This Is Korea! (John Ford, Estados Unidos, 1951)

Na superfície apenas um filme de propaganda, feito para explicar o propósito de uma guerra incompreendida pelos estadunidenses à época, este documentário é uma oportunidade para Ford celebrar os soldados anônimos, que estão ali para cumprir um dever ante a pátria, mesmo não entendendo muito bem o motivo da guerra. Não há aqui quase nada do que se espera de um documentário estadunidense sobre a guerra, poucos comentários políticos, nada sobre estratégia militar ou táticas de guerra. O inimigo não aparece nem de relance. O foco está concentrado no sofrimento dos soldados bucha-de-canhão, heróis anônimos bem típicos do cinema de Ford.

quarta-feira, 26 de janeiro de 2011

Smiley Face: Louca de Dar Nó (Gregg Araki, Estados Unidos / Alemanha, 2007)

Ainda que o filme perca o tom em alguns momentos e pareça em grande parte um pouco equivocado, a presença cômica de Anna Faris tem bastante força aqui. O filme é basicamente uma comédia de erros centrada na personagem de Faris, que passa o tempo todo chapada de maconha e interage com personagens bastante interessantes, como os interpretados por Danny Masterson, John Krasinski, Danny Trejo e John Cho. Apesar do tom meio afetado, o filme tem vários momentos bastante engraçados, como a sequência em que Faris faz um discurso comunista/pró-sindicato/anti-carnívoro na fábrica de linguiças.

segunda-feira, 24 de janeiro de 2011

Caravana de Bravos (Wagon Master, John Ford, Estados Unidos, 1950)

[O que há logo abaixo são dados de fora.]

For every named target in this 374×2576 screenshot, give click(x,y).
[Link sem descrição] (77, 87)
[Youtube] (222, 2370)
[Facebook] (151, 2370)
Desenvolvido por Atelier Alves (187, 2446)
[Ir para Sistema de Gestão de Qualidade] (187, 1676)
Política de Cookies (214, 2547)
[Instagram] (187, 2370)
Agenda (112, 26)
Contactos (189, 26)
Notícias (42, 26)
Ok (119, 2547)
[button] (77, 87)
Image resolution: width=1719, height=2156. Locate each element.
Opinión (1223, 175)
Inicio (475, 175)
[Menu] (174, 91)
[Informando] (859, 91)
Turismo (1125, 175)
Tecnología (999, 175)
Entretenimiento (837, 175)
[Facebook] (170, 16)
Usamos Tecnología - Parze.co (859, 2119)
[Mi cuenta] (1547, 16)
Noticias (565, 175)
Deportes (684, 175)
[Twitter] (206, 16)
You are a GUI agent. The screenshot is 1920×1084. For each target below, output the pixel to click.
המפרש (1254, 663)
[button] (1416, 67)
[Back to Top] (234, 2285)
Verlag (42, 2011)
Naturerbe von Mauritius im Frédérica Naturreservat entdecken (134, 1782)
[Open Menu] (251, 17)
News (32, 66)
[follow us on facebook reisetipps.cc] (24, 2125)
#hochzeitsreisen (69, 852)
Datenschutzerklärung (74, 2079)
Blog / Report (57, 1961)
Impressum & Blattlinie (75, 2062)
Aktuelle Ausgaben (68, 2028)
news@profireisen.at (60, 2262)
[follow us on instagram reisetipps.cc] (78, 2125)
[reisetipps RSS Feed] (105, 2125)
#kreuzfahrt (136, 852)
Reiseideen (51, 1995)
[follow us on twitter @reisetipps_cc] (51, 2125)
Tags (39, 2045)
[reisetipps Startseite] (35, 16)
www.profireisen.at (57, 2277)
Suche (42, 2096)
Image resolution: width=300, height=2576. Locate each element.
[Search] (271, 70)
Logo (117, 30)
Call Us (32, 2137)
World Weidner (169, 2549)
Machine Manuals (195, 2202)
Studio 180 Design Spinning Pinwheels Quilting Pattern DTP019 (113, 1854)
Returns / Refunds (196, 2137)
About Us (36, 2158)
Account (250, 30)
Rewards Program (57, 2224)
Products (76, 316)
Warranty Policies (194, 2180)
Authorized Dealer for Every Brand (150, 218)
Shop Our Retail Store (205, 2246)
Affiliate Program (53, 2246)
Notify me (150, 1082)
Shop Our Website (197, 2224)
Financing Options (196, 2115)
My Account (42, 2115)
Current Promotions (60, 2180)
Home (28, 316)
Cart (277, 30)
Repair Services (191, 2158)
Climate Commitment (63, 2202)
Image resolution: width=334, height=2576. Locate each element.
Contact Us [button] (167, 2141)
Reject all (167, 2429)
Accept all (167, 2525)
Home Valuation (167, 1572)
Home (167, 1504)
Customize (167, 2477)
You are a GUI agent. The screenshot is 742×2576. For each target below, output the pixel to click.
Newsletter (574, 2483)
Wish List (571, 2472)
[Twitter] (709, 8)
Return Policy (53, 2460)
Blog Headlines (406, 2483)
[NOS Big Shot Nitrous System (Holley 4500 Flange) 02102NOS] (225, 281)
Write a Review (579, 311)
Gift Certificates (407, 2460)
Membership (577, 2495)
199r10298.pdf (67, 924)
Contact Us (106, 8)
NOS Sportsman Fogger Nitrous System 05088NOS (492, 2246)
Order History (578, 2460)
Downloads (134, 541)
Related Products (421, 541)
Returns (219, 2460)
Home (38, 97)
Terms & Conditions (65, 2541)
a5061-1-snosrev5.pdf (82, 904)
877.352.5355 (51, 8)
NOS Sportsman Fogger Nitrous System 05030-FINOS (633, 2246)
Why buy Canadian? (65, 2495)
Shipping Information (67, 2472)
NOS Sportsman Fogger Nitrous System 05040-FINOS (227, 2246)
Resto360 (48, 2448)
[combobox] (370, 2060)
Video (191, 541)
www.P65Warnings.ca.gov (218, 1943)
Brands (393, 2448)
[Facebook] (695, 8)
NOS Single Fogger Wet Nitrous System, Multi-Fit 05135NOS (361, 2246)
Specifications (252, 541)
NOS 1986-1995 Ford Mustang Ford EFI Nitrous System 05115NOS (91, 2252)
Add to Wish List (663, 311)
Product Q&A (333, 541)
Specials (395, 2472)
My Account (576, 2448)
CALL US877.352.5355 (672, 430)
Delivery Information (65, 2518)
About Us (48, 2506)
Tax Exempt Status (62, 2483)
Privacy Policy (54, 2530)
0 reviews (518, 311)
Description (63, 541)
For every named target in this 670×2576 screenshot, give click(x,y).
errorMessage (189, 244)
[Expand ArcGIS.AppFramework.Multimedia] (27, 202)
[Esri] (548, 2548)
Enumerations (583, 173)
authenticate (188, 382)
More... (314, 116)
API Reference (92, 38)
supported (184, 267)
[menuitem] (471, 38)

1950 foi mais um ano inspiradíssimo para Ford, uma vez que o diretor realizou no mesmo ano três belíssimos filmes (além deste, “When Willie Comes Marching Home” e “Rio Grande”, o melhor dos filmes da trilogia da cavalaria). Novamente, como em “3 Godfathers”, a história é uma alegoria bíblica, dessa vez a busca pela Terra Prometida. Ward Bond interpreta o líder de uma comunidade mórmon em deslocamento até um vale propício no qual se estabelecer. Em resposta a suas orações, Deus envia dois vendedores de cavalo, interpretados por Ben Johnson e Harry Carey Jr., que ajudarão a comunidade a atravessar o deserto até a Terra Prometida. Também como em “3 Godfathers”, o tom é de esperança, uma vez que a convivência dos mórmons com os diferentes grupos que se juntam à caravana (os vendedores de cavalo, a trupe de artistas mambembes, os bandidos Cleggs) é pacífica. Essa convivência com os diferentes, a propósito, gera grande parte do humor do filme, como na sequência em que o personagem de Carey diz algo como “isso aqui vai ficar quente como o inferno”, ao que é repreendido por um mórmon. Carey então responde: “inferno não é palavrão, é geografia”. A convivência é pacífica também com os índios Navajos com os quais a caravana cruza e aos quais se junta em uma festa. Até mesmo a convivência com os bandidos Cleggs é possível de ser pacífica, até o momento em que os bandidos resolvem roubar as sementes que, nas palavras do líder mórmon, “valem mais que ouro”. Nesse momento, os bandidos têm que ser eliminados, como serpentes (nas palavras do personagem de Johnson, sua arma só é usada para matar serpentes) que manchariam o paraíso da Terra Prometida.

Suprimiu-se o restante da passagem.